Citta Hari says, “This is why yoga is said to be “not for the faint of heart”– we must be willing to endure the in-between state of letting go of our familiar sense of self while not yet having reached the other side. It’s understandable that many would avoid having to deal with such a spiritual limbo…”
I appreciate this insight very much. I want to add to it that even when the other side is becoming illuminated or at least alluded to, there is still the hesitation to let go of the self we have been. I have worked hard on this self, and have invested much into it. Furthermore, I like it. It is a hard earned selfhood and one that contains many good traits and experiences.
Gurumaharaja says, “But one who consistently experiences the mystery of ego transcendence does not dread loosing the experience. He or she feels/experiences attainment of the eternal. And this experience makes them fearless”
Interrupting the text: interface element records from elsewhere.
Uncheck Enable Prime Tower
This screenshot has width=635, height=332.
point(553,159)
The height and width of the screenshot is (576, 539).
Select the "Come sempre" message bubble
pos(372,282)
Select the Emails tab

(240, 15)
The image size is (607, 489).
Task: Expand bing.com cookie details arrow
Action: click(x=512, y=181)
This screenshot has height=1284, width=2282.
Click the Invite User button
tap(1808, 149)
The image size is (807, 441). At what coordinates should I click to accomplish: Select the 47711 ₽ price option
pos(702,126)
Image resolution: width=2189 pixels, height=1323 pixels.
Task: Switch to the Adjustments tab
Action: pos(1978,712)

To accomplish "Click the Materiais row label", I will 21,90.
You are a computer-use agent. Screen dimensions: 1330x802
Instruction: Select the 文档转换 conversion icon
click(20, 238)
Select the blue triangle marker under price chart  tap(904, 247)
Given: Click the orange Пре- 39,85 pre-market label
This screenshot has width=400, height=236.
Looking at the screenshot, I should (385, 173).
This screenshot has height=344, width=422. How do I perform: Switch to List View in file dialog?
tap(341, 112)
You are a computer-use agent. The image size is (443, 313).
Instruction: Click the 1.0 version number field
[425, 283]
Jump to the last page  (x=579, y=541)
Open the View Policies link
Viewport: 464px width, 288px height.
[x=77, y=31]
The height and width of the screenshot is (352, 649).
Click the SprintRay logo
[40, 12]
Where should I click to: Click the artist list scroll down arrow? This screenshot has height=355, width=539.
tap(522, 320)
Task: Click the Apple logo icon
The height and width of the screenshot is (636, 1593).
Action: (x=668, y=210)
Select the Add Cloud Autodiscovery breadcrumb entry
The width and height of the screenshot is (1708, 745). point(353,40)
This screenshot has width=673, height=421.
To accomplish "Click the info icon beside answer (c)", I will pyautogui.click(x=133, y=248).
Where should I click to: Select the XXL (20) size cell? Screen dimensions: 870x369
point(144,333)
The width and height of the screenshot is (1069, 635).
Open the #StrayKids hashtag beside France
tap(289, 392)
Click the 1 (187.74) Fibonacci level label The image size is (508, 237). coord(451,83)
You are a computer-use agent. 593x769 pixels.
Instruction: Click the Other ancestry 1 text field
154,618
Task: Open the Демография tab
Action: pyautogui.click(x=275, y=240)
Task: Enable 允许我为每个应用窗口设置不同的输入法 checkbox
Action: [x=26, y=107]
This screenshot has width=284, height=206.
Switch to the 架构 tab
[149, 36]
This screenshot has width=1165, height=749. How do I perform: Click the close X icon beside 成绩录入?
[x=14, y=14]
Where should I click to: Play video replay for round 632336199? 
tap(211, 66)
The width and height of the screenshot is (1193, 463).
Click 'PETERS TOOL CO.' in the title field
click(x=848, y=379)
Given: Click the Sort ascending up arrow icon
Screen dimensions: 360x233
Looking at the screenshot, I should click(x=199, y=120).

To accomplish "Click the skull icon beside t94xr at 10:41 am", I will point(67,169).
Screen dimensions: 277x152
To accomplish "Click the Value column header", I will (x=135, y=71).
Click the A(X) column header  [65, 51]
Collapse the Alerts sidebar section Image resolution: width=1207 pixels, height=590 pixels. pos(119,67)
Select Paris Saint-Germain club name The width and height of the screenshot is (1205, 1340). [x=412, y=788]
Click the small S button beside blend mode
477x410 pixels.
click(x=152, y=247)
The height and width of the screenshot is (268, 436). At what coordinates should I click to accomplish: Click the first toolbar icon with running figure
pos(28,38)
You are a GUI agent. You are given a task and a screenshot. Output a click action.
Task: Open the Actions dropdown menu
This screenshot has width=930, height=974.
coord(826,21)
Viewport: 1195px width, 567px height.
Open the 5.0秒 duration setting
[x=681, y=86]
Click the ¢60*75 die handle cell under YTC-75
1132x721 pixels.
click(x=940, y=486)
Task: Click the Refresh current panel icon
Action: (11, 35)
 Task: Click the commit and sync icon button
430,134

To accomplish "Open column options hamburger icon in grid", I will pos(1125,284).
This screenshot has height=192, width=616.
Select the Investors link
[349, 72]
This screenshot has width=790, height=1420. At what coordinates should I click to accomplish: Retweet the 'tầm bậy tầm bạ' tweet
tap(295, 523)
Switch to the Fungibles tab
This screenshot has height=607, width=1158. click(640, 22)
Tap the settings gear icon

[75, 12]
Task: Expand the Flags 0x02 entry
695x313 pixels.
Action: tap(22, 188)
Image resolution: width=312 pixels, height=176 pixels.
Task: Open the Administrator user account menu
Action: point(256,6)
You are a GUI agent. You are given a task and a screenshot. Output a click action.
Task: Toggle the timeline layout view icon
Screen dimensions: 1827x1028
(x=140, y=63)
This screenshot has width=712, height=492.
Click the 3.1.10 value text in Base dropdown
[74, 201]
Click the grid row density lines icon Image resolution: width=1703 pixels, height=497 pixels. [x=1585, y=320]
See the consistency is the achiles heal here. We are discussing a transition time in which experience is transitory, elusive, and highly inconsistent. What then propels one toward more despite the ambivalence inherant in the gain of transcendence and loss of naturalistic identity?
I realize that some people may be driven by fear to an extent to pursue transcendence in the first place. However, the idea that one posits an eternal objective diety out fear of the loss of this deity if he/she were only a subjective temporal experience seems to be saying something else. And this is what you said. I say this because most naturally human consciousness left unto itself feels that it is bigger or more than what meats the eye, as is the world around us. It is then in pursuit of this natural sensibility that one philosophizes about the more and and pursues the means to experience it. So it would seem that the natural, original motive for positing and eternal more is not the fear that one may loose a significant other, but rather the natural sense that there is more and that there is meaning. Fear may come later when others tell us that if we don’t believe such and such will happen to us.
Now then, what is the origin of the dismissal of this natural sensibility? Is it empirical evidence to the contrary or is it an interpretation of evidence driven by something else? After all, science in the hands of technology has given us many things to hold on to, not just lack of objective evidence of anything “more.” It has fostered in human society in the name of comprehensive knowing attachment to the temporal in various forms and the false promise of “more” here and now if not forever given time and more technology. So it is the drive for more that all are driven by. The question is where the more lies and where there is more meaning.